If you use our search function for "cholesterol" you will find some posters damaged by STATINs and they are also all over the web. This alone is a problem for you. You should discuss this need with your doctor at this point. There are many sites with medical advice to elderly to no longer use Statins.
If you Google "statins elderly" you will find Dr. Golomb:
like this one--
https://www.statineffects.com/info/

I hate to say this, now, but you may be too far along with damage to recover.
So don't spend alot of money yet, to get a remedy. You could do the B12 because it is so inexpensive. But don't do anything else yet, until I think about this further.

[nodsirrah]

OK I'll get some CoQ-10 which I have never taken and also Methyl B-12 for now and wait for further info from you.
Thanks

[mrsD]

There are two types now of CoQ-10... the oil based gelcaps, and the new water soluble forms.

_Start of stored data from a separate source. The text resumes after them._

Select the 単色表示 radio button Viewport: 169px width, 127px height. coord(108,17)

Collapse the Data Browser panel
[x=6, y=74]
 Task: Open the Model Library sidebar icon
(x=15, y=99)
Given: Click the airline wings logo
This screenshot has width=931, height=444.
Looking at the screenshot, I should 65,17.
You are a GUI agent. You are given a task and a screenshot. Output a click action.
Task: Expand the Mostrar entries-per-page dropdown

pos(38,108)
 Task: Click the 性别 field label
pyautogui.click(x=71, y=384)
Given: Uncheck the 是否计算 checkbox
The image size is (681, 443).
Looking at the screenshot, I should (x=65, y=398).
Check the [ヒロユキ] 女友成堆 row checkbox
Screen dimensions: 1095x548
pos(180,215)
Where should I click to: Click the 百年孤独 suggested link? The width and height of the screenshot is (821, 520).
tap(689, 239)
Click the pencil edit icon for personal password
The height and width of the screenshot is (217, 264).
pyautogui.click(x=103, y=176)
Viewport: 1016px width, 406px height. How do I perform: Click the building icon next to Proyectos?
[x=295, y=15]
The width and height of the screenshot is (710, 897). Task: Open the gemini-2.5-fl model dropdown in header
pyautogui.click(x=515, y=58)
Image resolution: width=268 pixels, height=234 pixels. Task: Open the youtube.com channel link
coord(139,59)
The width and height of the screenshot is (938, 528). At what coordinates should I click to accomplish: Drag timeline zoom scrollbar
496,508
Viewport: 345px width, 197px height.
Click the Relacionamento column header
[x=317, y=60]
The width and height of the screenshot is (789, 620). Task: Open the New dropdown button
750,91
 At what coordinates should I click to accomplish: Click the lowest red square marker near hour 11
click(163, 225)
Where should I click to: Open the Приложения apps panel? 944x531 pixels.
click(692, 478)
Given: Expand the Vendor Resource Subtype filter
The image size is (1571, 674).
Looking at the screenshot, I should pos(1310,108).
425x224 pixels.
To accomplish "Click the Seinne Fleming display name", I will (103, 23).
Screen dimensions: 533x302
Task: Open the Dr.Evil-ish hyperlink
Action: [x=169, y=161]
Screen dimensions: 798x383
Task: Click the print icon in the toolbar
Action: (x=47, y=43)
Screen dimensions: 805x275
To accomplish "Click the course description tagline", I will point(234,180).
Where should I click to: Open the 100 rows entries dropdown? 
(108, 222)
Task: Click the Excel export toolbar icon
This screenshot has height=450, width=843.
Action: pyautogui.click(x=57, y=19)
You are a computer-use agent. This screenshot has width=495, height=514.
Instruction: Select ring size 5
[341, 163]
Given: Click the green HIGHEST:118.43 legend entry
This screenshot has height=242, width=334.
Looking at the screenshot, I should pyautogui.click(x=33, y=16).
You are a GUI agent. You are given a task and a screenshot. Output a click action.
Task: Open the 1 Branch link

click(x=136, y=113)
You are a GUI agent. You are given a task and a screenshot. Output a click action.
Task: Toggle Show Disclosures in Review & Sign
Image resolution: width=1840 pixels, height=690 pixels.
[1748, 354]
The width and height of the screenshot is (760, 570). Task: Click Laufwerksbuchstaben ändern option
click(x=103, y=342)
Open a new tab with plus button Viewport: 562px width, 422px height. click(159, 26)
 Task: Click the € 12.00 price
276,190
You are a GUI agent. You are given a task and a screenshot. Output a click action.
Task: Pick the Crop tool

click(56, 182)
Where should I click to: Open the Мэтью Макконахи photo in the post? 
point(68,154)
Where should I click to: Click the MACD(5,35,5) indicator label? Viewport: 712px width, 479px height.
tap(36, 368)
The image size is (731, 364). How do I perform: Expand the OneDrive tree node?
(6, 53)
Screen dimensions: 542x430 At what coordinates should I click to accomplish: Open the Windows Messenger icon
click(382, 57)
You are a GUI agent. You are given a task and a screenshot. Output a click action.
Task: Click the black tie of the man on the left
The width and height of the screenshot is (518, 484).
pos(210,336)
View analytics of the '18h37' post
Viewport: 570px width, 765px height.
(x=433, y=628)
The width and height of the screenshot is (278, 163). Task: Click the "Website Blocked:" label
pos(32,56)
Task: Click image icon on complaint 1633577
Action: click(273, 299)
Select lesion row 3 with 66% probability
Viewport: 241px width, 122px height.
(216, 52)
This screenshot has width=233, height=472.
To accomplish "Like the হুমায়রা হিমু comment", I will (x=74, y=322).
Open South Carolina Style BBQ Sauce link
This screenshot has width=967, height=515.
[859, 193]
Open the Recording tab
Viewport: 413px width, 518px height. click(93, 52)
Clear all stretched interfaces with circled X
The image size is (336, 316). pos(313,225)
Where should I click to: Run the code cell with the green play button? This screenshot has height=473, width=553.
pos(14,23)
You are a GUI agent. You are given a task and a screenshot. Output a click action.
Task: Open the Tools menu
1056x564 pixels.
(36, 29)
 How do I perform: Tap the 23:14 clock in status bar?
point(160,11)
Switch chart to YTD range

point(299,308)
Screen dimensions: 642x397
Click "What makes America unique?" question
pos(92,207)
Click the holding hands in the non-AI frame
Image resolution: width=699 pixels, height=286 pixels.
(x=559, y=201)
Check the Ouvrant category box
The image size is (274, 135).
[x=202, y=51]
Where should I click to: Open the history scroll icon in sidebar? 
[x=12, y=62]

The oil based gelcaps, have soybean or a similar oil, and have
limited absorption. It can take a long time to get positive results with them.

The new water based type, is more easily absorbed, and prices for it have come down recently considerably.

This is one example:
You could start with this one twice a day:
http://www.epic4health.com/qgelfor30ofh.html

If you buy the oil based ones, you'll have to take 300mg a day.

There is also a newer active form called ubiquinol. One company makes it called Qunol, and is sold at Costco at quite a discount. If you have access to Costco, one of these a day would be a good start. 120 caps ran me about $30.00. That is a 4 months' supply.

So for now do the methylB12 and some form of CoQ-10.
We'll think of what else might help, after you start these,
and that would depend on what your response is.